Friction between the launch and fishing industries is nothing new. In the early years of Japan’s space program, launches from the country’s primary spaceport were limited to certain months based on fishing seasons near Tanegashima Island. The restrictions remained for decades until an agreement in 2010 opened the way for year-round launches.

Isar Aerospace is at the head of a pack of emerging European rocket companies seeking to make the continent’s once-strong commercial launch industry competitive again.

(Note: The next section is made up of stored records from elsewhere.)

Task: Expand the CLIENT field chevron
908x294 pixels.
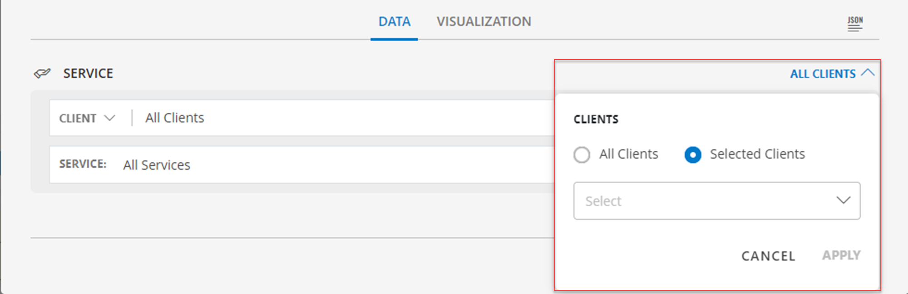Action: [110, 118]
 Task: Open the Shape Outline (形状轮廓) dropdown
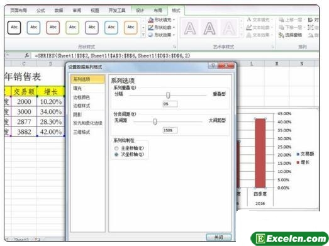[162, 28]
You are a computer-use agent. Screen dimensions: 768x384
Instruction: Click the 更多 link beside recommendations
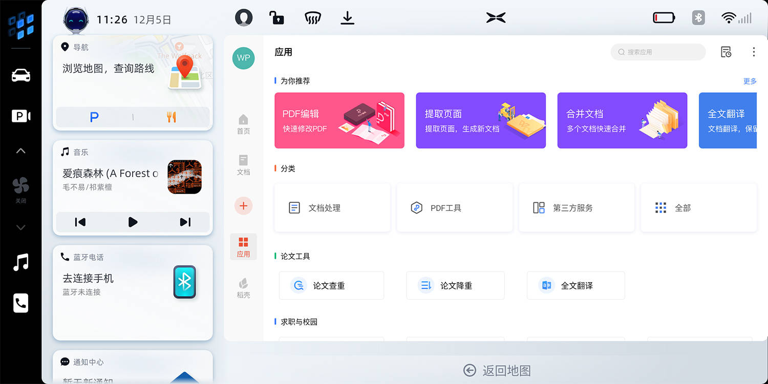[750, 80]
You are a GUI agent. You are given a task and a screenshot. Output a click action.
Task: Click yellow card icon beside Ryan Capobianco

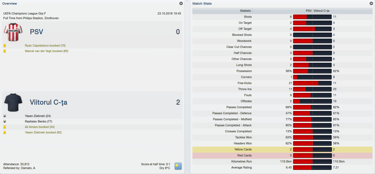[x=5, y=46]
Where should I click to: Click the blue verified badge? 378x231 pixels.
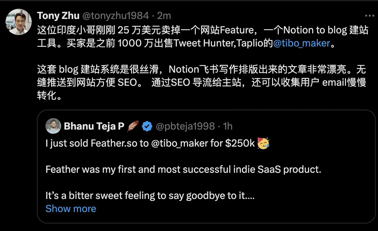coord(147,126)
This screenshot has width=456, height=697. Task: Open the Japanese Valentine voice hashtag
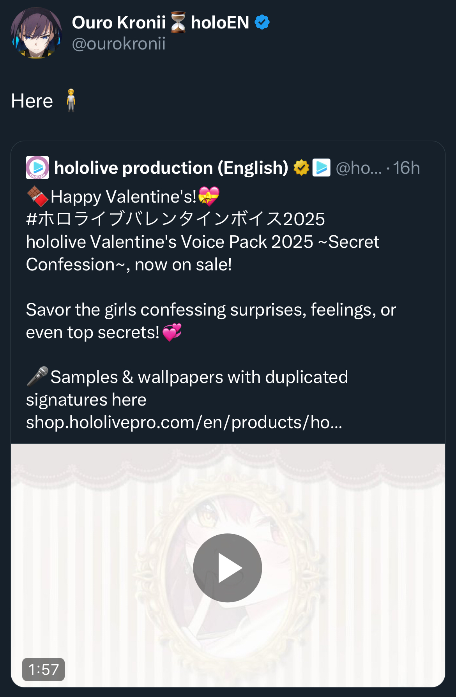click(x=175, y=219)
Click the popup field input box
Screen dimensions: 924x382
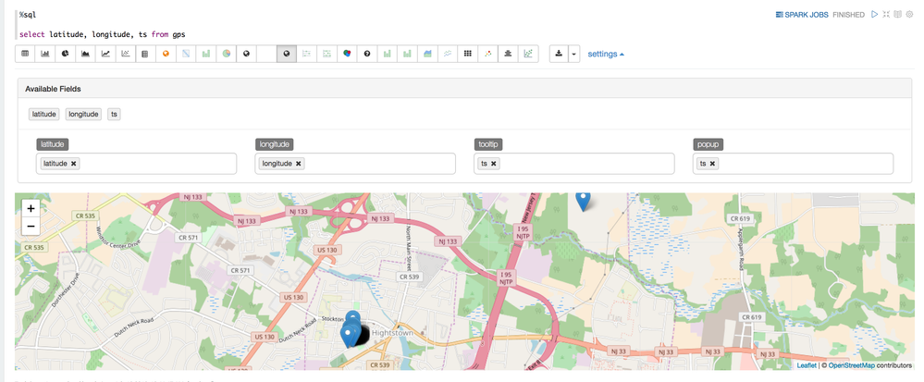coord(805,164)

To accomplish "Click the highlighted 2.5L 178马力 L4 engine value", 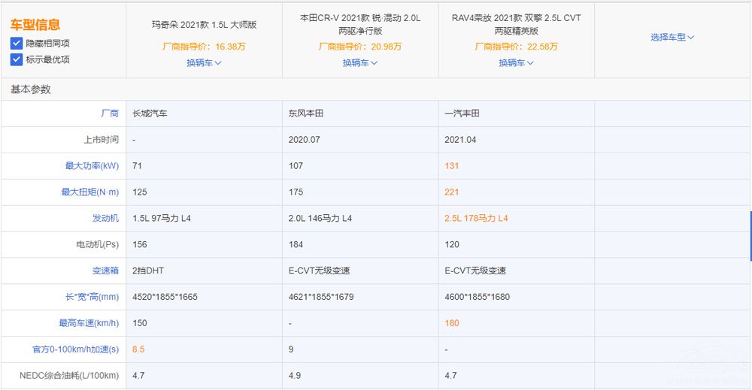I will (x=476, y=219).
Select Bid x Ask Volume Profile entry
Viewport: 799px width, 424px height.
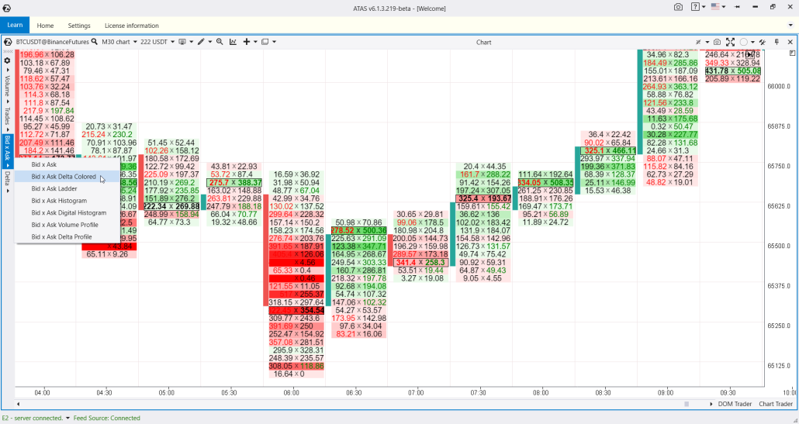(x=64, y=225)

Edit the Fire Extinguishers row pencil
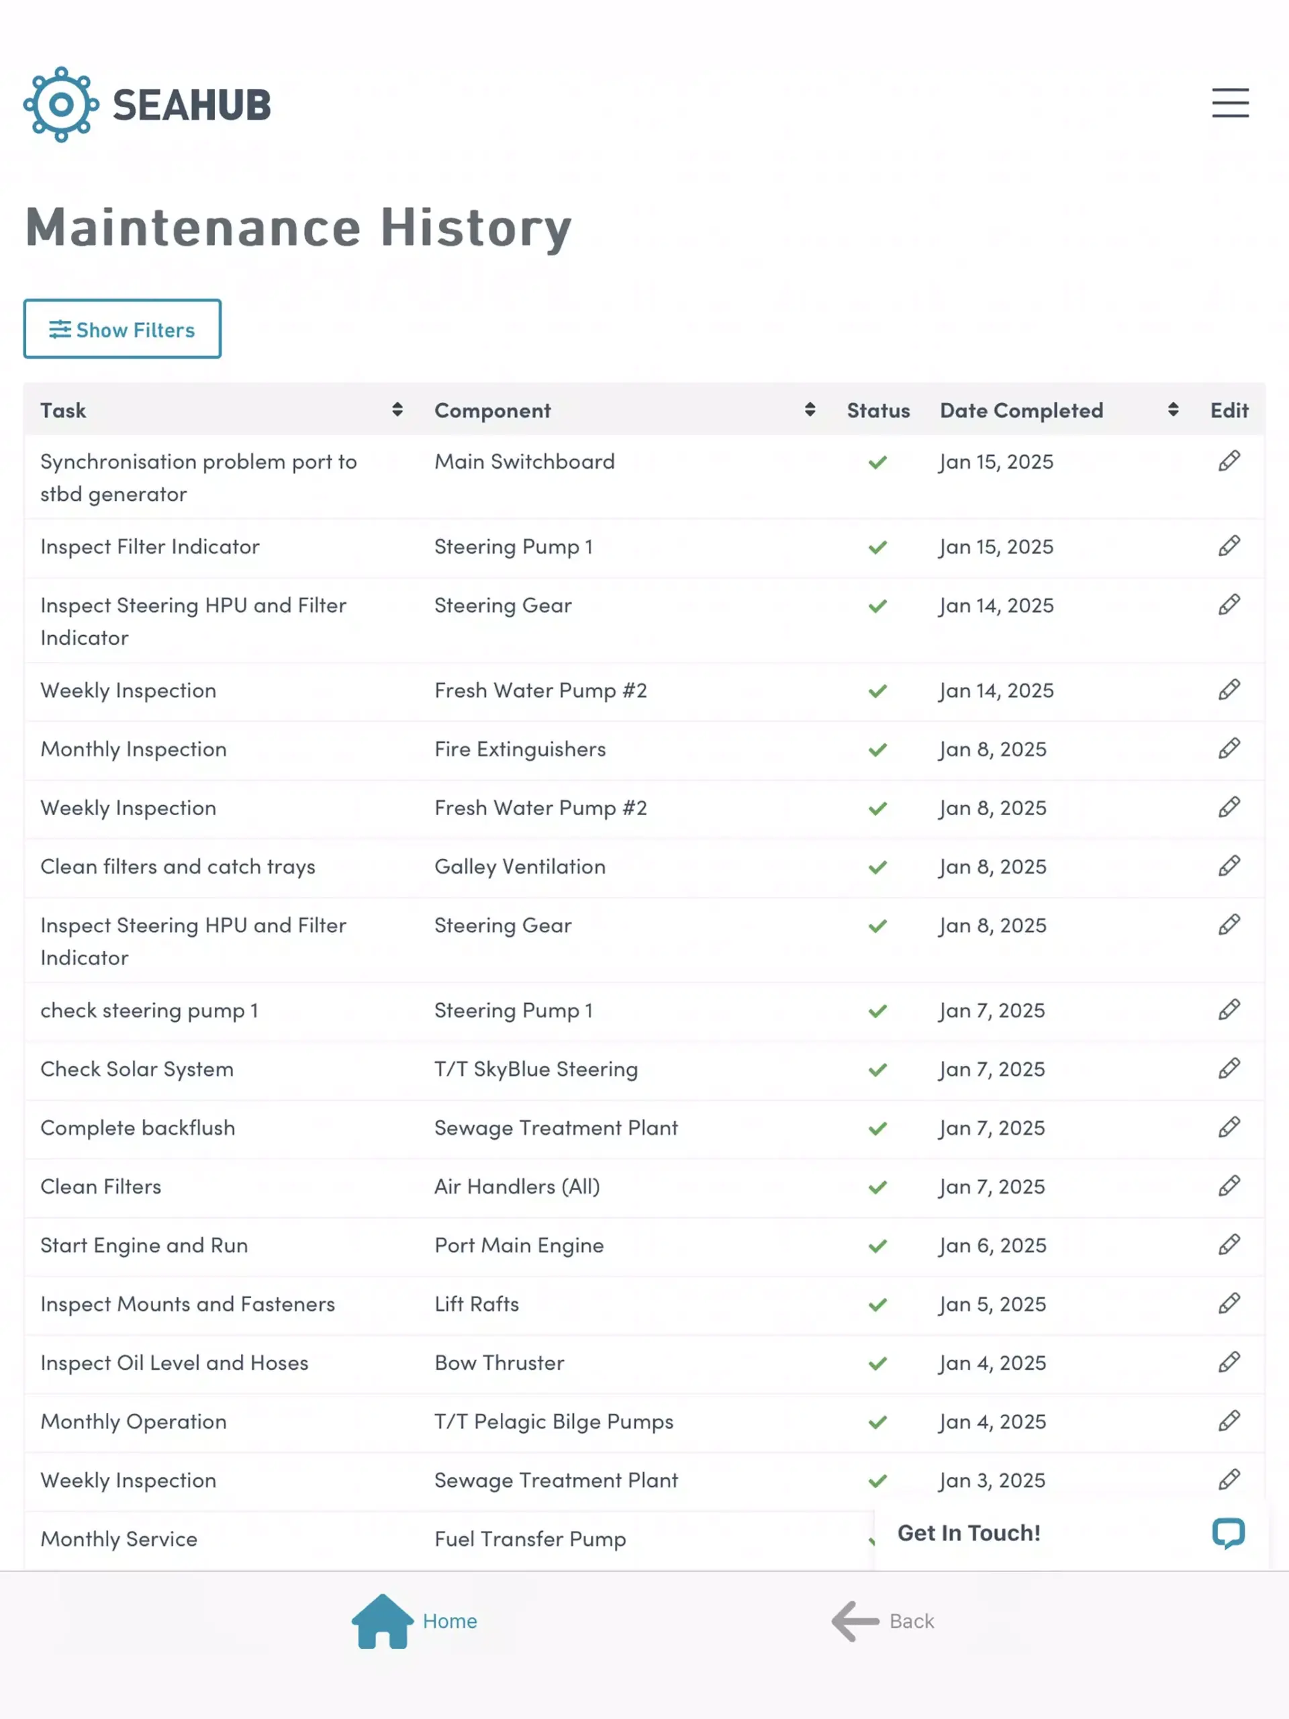click(x=1228, y=748)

Several other companies—Germany’s Rocket Factory Augsburg, France’s MaiaSpace, and Spain’s PLD Space, among others—are developing their own small satellite launchers to provide a lower-cost alternative to Arianespace and Avio, Europe’s incumbent launch providers.

Isar’s Spectrum rocket is the only one that has launched on a test flight. The rocket’s first launch in March 2025 lasted less than a minute before crashing near the launch pad. Engineers identified the unintentional opening of a vent valve and a loss of attitude control as the cause of the failure.

There were no customer payloads onboard the failed Spectrum launch last year. This time, Isar has placed five small CubeSats and a non-separating technology experiment into the Spectrum rocket’s payload fairing. The second test flight is supported by the European Space Agency’s “Boost!” program and the German Aerospace Center’s Microlauncher Competition, which provide funding for commercial space transport initiatives.

Isar Aerospace is set to receive up to 205 million euros ($238 million) from ESA through the European Launcher Challenge program, augmenting the company’s private fundraising and financing rounds worth more than 800 million euros (nearly $1 billion), including 270 million euros ($313 million) announced just last week. This makes Isar, by far, the most well-capitalized private launch company in Europe.

Isar is not hurting for money, but it is sorely lacking in the currency of flight experience. When it finally happens, the next launch will seek to remedy that problem.